The answers to these questions can vary depending on who you talk to and where you ask. But the consensus among experts seems to be that cycling makes your legs bigger because it works them harder than any other physical activity. The benefits of being able to cycle at a high volume for long periods of time aren’t just academic. The benefits are real; regular cycling is an excellent way to keep in shape and lose weight without breaking the bank. It’s also a great way to stay healthy—it’s good for your heart and blood pressure, it tones your legs, and it tones your lower back by doing away with drafts and saddle sores. The drawbacks are well documented as well – the only downside some people consider is the difficulty they have in adapting to the “new” look of their legs, especially after years of sitting on their computer desk all day long. In this article, we take a deep dive into what researchers have discovered about how cycling makes your legs bigger, both scientifically and for average Joe Average Teeth (not us!).
What does cycling have to do with legs?
The main reason cycling makes your legs bigger is that it works them harder than other activities. The amount of work you do while cycling is what causes your muscles to grow larger, rather than any additional fat you might gain through diet or activity. You see, the muscles you use while cycling are the same muscles that are responsible for holding you upright, so they get plenty of work too. This means that your lower body is getting used to hard work, and as a result, it gets stronger.
How cyclists build muscle and lose fat
There are a number of ways to build muscle and lose fat, but the most obvious is to diet. Unfortunately, diet is difficult and often expensive, so the easiest way to build muscle and lose fat is to lift weights. Weight training can be a very effective way to lose body fat, and it can also build muscle. Like with diet, it’s important to pick the right foods for your goals. As with most diet plans, you’ll want to focus on complex carbs (like bread, pasta, and potatoes) and simple sugars (like syrup, sugary drinks, and sugary foods). This is because complex carbs and sugar are stored in your muscles as glycogen, while simple carbs are broken down quickly and used as energy.

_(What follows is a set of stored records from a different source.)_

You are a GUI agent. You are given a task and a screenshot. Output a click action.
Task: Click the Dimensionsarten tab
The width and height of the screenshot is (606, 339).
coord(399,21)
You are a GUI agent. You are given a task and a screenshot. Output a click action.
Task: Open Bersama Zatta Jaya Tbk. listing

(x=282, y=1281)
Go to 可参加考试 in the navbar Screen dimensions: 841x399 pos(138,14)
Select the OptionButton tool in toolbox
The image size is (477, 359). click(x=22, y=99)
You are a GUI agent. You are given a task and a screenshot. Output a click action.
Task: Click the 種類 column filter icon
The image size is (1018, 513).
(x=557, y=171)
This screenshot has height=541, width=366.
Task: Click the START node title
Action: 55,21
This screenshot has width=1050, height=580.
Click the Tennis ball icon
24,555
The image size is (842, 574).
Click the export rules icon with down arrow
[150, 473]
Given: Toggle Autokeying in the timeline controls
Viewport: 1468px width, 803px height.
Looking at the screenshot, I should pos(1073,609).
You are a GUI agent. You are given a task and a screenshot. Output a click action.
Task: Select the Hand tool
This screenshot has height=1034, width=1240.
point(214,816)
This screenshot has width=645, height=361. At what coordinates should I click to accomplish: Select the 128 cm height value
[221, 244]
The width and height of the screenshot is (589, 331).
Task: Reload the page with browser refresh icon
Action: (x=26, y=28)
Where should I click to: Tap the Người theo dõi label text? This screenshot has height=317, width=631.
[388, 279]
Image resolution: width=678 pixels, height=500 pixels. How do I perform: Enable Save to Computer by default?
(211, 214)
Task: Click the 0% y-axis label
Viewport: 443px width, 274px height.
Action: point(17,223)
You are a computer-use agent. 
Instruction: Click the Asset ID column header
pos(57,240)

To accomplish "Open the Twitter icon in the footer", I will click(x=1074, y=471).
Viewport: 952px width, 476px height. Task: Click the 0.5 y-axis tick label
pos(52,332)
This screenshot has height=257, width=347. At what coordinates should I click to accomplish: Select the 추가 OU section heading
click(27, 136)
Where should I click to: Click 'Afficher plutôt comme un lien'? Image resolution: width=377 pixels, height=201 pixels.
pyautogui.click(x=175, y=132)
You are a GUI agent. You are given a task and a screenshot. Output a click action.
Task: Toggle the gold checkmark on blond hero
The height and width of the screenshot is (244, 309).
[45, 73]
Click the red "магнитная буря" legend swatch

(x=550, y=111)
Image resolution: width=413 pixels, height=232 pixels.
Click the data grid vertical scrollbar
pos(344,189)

Finding the correct cycling shoes is key!
The right shoes for cycling can make or break your results. Choosing the right shoe can make a huge difference in terms of comfort, performance, and even safety. It’s important to choose a shoe with a good grip and plenty of support. Look for shoes with a midsole that feels squishy but stable. Soles should be lightweight and flexible, with good traction and good for long periods of time. And don’t forget about your pedals! If you’re having trouble with your feet falling asleep while cycling, you may want to check out our article on how to get rid of foot pain.
Climbing hills can be a challenge for those who don’t frequent them as often as they’d like, but it doesn’t have to be a reason to stay in shape. In fact, regular cycling makes your legs stronger and helps with bone density, which can show up in your older age as increased bone mass. Cycling also tones your stomach and helps you stay healthy, while helping you lose weight. The only downside is that it makes your legs look a little thicker.